### Exercise aim
Your answer should be the lines below from the one holding "Task: Expand the" through the one holding "1283x1027 pixels.", copied exactly and with nothing else.

### Input
########################################

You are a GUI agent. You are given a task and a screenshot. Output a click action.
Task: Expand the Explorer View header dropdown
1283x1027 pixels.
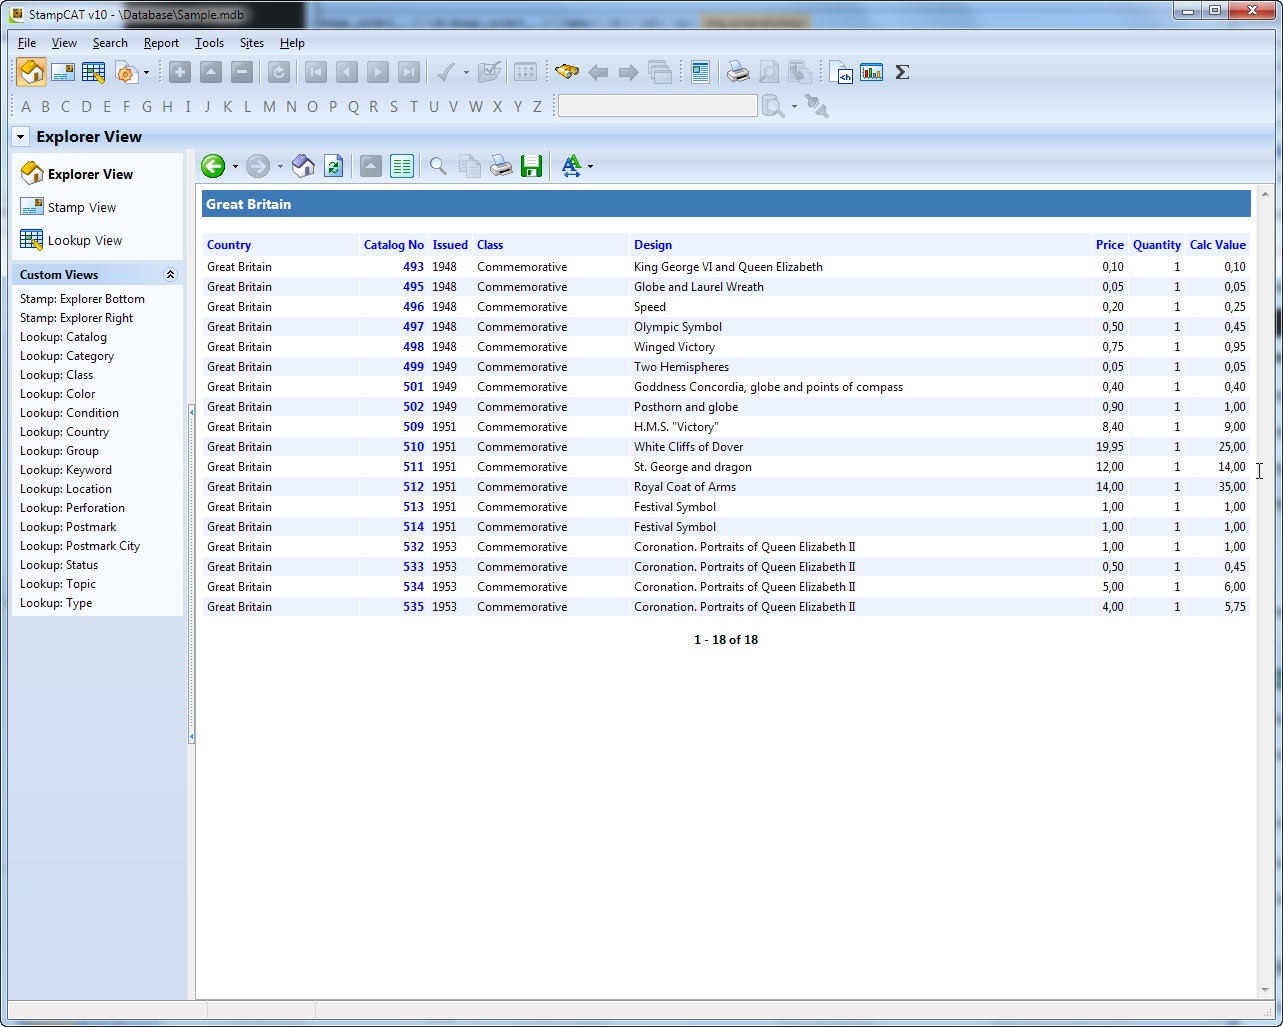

########################################

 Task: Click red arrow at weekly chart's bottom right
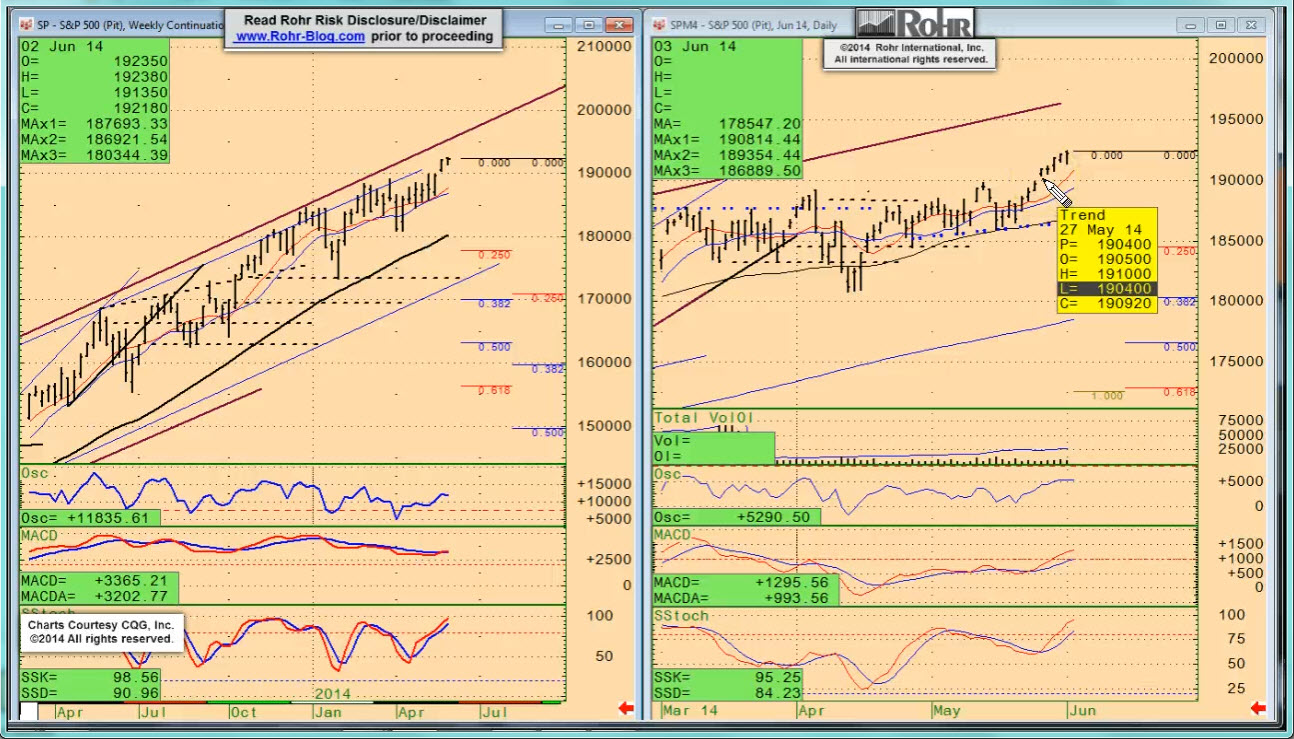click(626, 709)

########################################

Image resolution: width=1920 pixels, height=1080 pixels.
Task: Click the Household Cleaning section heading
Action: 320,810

########################################

### Exercise output
Task: Expand the Explorer View header dropdown
1283x1027 pixels.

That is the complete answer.